An extreme example of this was designed by English statistician Francis Anscombe in 1973. Anscombe composed 4 datasets with 11 observations for two dimensions x and y:
x | y | x | y | x | y | x | y |
---|---|---|---|---|---|---|---|
10.0 | 8.04 | 10.0 | 9.14 | 10.0 | 7.46 | 8.0 | 6.58 |
8.0 | 6.95 | 8.0 | 8.14 | 8.0 | 6.77 | 8.0 | 5.76 |
13.0 | 7.58 | 13.0 | 8.74 | 13.0 | 12.74 | 8.0 | 7.71 |
9.0 | 8.81 | 9.0 | 8.77 | 9.0 | 7.11 | 8.0 | 8.84 |
11.0 | 8.33 | 11.0 | 9.26 | 11.0 | 7.81 | 8.0 | 8.47 |
14.0 | 9.96 | 14.0 | 8.10 | 14.0 | 8.84 | 8.0 | 7.04 |
6.0 | 7.24 | 6.0 | 6.13 | 6.0 | 6.08 | 8.0 | 5.25 |
4.0 | 4.26 | 4.0 | 3.10 | 4.0 | 5.39 | 19.0 | 12.50 |
12.0 | 10.84 | 12.0 | 9.13 | 12.0 | 8.15 | 8.0 | 5.56 |
7.0 | 4.82 | 7.0 | 7.26 | 7.0 | 6.42 | 8.0 | 7.91 |
5.0 | 5.68 | 5.0 | 4.74 | 5.0 | 5.73 | 8.0 | 6.89 |
The values in the 4 datasets (now known as “Anscombe’s quartet”) have some interesting characteristics. The first is that the averages for both x and y in the 4 datasets is the same (9 for x and 7.5 for y). But not only are the averages the same, other descriptive statistics like the variance of x, the variance of y, the correlation between x and y and the linear regression line are all the same for the 4 datasets.

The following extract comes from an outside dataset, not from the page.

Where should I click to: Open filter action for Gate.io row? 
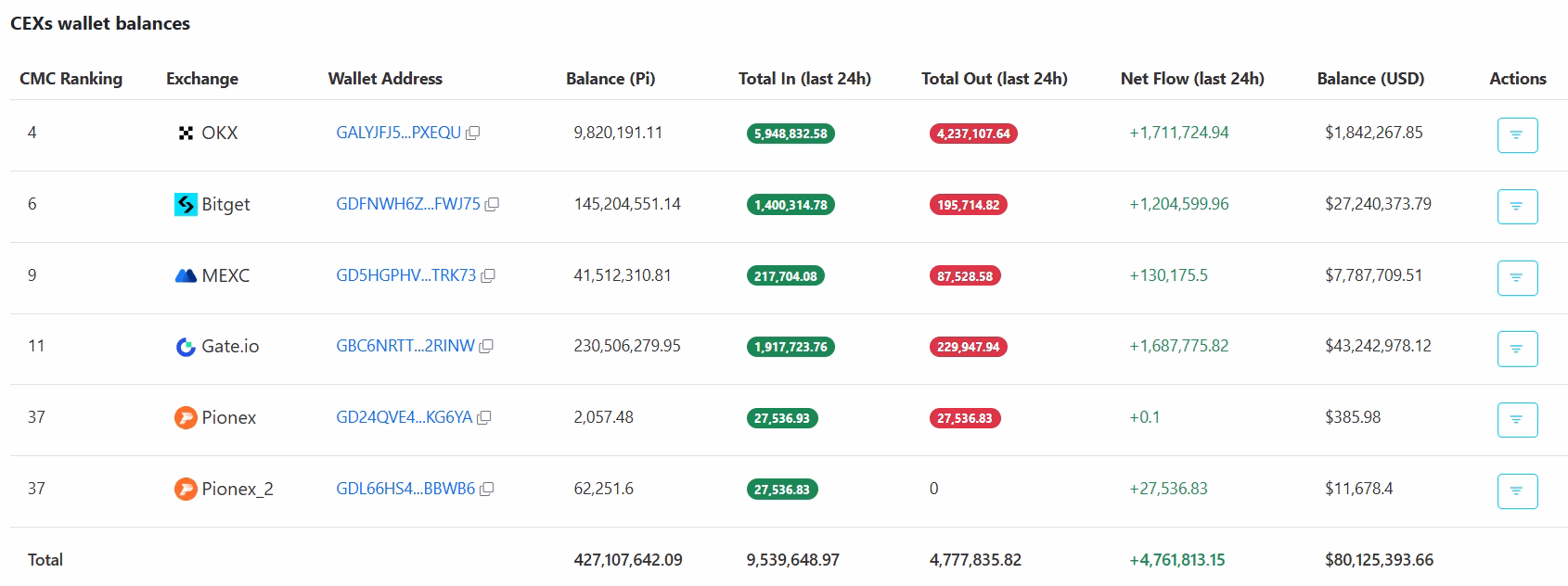click(x=1517, y=349)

So as far as these descriptive statistics are concerned, no distinction can be made between the 4 sets of data. But when the datasets are represented visually, they are clearly very different:
Source: Maarten Lambrechts, CC-BY-SA 4.0
At the time Anscombe designed his quartet, data visualisation was not as popular as it is today, especially not among statisticians. With his quartet, Anscombe showed that visualising data is an important step in analysing it.
In 2017 researchers at Autodesk extended Anscombe’s quartet to the Datasaurus Dozen: 12 datasets all sharing the same descriptive statistics, but with a drastically different visual appearance. They even put in a dinosaur!
Source: Same Stats, Different Graphs, Autodesk
So as Alberto Cairo, professor in data visualisation at the University of Miami and initial creator of the Datasaurus, put it: “Never trust summary statistics alone; always visualize your data.”